Возможно, я казалась Наде и ее подруге странной, я не знаю. Тогда, как впрочем, и сейчас, я не понимала толком, как ко мне относятся другие люди, верила только в лоб сказанному «люблю» или «не люблю». Меня не гнобили, но и особо со мной не дружили, в маленькой компании вожатых я держалась особняком.
Надя была вожатой «среднего» отряда, у нее были дети 12-14 лет. Справлялась она с ними гораздо успешней, чем я, характер был у нее, как мне казалось, железный. Мои дети разбегались, не слушались, с ними вечно что-то случалось, у меня через день были слезы и нервные срывы. Надя же выдумывала для своих какие-то особые наказания – в тихий час дети стояли у нее в коридоре, держа на вытянутых руках подушки, – после этого они начинали ее бояться. Боялись, но все равно любили. А может, мне так казалось, потому что ее любила я?
Еще она запала на двенадцатилетнего летнего мальчика, которого считала очень красивым.
– Как жаль, что ему всего двенадцать, был бы он хотя бы на два года старше… Подрастет, девки будут толпами за ним ходить, – вздыхала она.
«Своего» мальчика она всегда выделяла, в тихий час брала его к нам в комнату, ей нравилось лежать на кровати с ним рядом.

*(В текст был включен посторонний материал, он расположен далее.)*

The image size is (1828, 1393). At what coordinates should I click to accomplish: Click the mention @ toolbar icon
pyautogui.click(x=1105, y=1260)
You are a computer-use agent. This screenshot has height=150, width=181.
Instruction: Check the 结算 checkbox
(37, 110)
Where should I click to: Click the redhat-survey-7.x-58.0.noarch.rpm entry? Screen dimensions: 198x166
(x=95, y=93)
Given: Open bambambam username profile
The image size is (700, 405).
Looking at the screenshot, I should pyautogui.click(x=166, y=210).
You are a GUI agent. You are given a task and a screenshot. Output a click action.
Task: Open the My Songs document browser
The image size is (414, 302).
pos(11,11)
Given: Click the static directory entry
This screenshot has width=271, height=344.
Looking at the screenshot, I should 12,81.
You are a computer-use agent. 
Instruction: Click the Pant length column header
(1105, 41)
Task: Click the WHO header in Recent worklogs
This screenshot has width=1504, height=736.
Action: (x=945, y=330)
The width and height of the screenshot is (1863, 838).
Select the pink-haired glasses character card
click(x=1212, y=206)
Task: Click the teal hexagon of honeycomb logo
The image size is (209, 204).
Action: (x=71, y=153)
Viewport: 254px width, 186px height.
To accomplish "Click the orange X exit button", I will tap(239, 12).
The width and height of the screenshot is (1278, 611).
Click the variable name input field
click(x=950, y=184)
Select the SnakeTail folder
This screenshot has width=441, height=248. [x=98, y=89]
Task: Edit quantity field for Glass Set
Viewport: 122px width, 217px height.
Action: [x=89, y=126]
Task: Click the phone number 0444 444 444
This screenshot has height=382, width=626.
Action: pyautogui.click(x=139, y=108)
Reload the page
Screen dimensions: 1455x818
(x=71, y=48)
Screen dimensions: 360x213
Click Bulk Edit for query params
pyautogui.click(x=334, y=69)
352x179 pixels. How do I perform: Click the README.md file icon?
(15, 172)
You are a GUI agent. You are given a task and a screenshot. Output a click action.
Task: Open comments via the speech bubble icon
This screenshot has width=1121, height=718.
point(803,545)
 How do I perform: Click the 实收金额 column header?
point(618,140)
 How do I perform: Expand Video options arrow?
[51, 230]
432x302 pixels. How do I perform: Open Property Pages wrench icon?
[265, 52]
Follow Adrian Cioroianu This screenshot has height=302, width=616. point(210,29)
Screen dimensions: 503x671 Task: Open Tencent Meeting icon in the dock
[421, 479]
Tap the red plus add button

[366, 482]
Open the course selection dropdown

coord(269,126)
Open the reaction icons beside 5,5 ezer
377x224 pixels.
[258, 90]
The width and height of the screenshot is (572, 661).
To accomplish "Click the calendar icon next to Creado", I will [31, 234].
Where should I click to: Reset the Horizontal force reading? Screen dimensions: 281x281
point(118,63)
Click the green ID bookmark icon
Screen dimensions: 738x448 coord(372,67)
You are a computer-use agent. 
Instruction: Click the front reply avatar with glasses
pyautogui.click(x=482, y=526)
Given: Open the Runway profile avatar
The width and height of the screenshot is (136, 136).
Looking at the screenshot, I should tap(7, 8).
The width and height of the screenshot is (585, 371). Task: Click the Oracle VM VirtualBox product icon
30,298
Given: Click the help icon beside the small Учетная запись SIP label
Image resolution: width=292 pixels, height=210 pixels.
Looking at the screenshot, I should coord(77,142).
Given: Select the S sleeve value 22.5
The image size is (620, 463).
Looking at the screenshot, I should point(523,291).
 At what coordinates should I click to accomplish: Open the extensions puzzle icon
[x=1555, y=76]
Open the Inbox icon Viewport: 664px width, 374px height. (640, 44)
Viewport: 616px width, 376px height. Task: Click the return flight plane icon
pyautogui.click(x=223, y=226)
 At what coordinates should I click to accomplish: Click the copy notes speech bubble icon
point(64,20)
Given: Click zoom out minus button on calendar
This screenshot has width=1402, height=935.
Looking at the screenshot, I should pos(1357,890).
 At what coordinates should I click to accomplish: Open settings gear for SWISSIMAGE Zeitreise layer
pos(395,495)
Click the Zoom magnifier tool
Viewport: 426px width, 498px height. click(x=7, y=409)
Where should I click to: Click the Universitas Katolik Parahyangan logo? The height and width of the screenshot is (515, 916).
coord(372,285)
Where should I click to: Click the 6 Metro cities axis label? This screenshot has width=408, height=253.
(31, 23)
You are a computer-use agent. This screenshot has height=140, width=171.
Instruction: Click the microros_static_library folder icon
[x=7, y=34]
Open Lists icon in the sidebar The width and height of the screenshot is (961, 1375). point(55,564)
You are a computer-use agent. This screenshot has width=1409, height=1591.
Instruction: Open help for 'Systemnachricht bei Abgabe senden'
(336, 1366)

Вожатым самого старшего отряда, где были подростки, был двадцатилетний Игорь. Игорь был слегка полноват, носил очки и бегал за Надей, а она относилась к нему свысока, но прямо не посылала: он ведь был единственным половозрелым мужчиной на весь лагерь.
Однажды вечером, когда все наши беспокойные дети уже спали (по крайней мере, были заперты в душных палатах), Игорь пришел к нам в гости. Мы пили какое-то вино, Игорь лежал на кровати, Надя нежно перебирала его волнистые волосы. Мне вдруг так захотелось притронуться к ее тонким пальцам, я протянула руку, но моя рука была отброшена – Надя, конечно же, решила, что я посягаю на волосы Игоря, тоже хочу их гладить. Злой, недоуменный взгляд – да как я посмела?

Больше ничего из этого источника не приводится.